К ее удивлению, тот с трудом сдерживал смех.
— Стихи читает.
— Стихи?
Но Колька уже махал им снаружи, приглашая Энджи на выход. Она соскочила на землю и подошла. Бородач стоял рядом, держа их на прицеле. Колька широко улыбнулся и, фамильярно обняв ее за плечи, продолжил декламацию. Завершив тираду, он нагло чмокнул свою «переводчицу» в щечку и вернулся к сигаретной пачке.
— Что он сказал? — длинношеий повернулся к Энджи.

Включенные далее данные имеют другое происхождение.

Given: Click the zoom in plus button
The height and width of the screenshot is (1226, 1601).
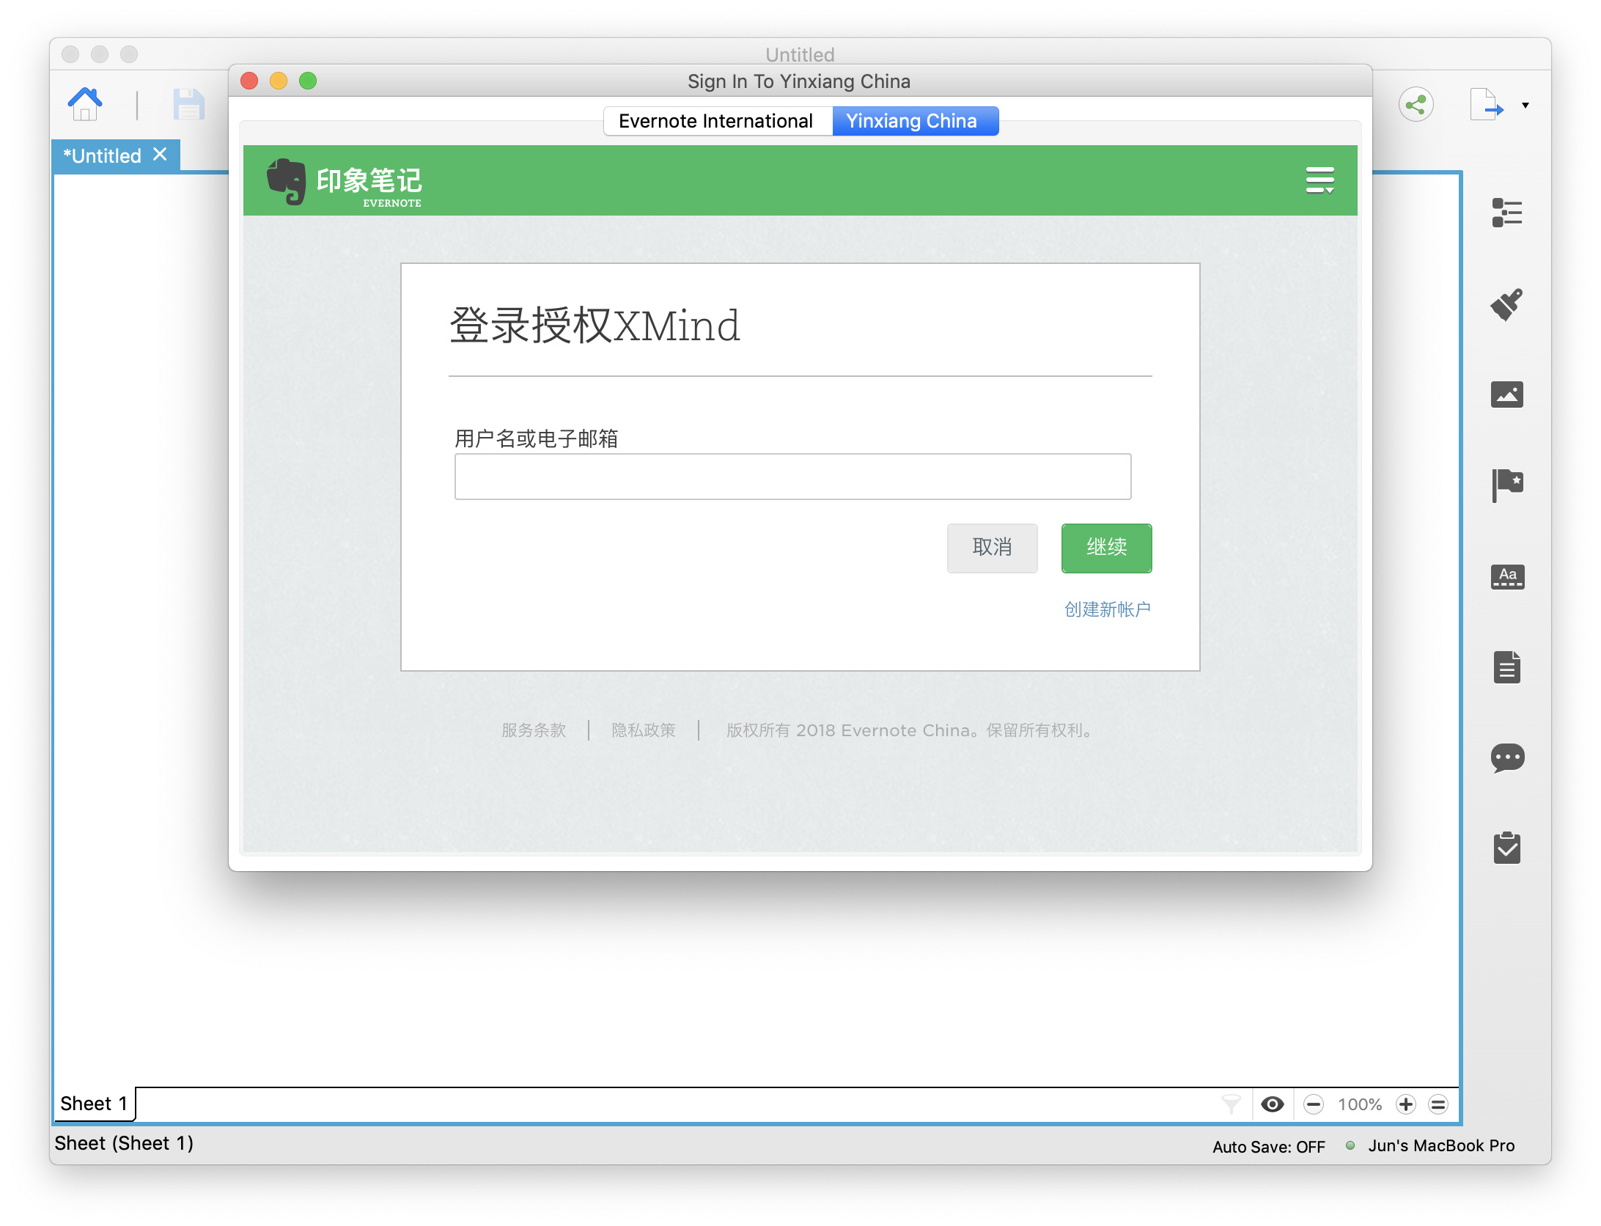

Она пожала плечами в полном недоумении. Видимо, вид у нее был настолько дурацкий, что бородач заржал, а длинношеий, повесив автомат на плечо, со стоном воздел руки к небу. Колька тем временем выудил наконец сигарету и, сунув ее в рот, шарил по карманам в поисках зажигалки.

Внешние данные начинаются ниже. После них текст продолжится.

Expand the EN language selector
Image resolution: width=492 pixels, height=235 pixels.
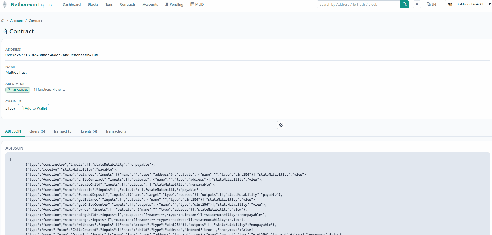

И тут Энджи увидела Берла. Он поднялся из пулеметного гнезда и теперь шел — даже не шел, а как-то быстро и бесшумно скользил в направлении ханджарского джипа. Она перевела взгляд на длинношеего и неожиданно для себя самой запоздало ответила:
— Стихи…
— Что-что?.. — переспросил тот в полном недоумении, но в этот момент Колька, выплюнув сигарету, резко взмахнул рукой, бородач в полушубке выронил автомат и, схватившись за горло, закружился на месте, издавая странные кудахтающие звуки. Длинношеий потянул из-за спины автомат, но не успел: Колька вдруг высоко подпрыгнул, его ноги описали широкий полукруг, как крылья взлетающей птицы, но по дороге он, видимо, передумал улетать, или длинношеий помешал ему своей головой, некстати пришедшейся как раз на траекторию колькиного ботинка. Раздался чмокающий хлюп, колени у ханджара подогнулись, и он рухнул на землю. Колька неторопливо подошел к нему, отбросил в сторону автомат и, перевернув на спину, стал деловито расстегивать куртку.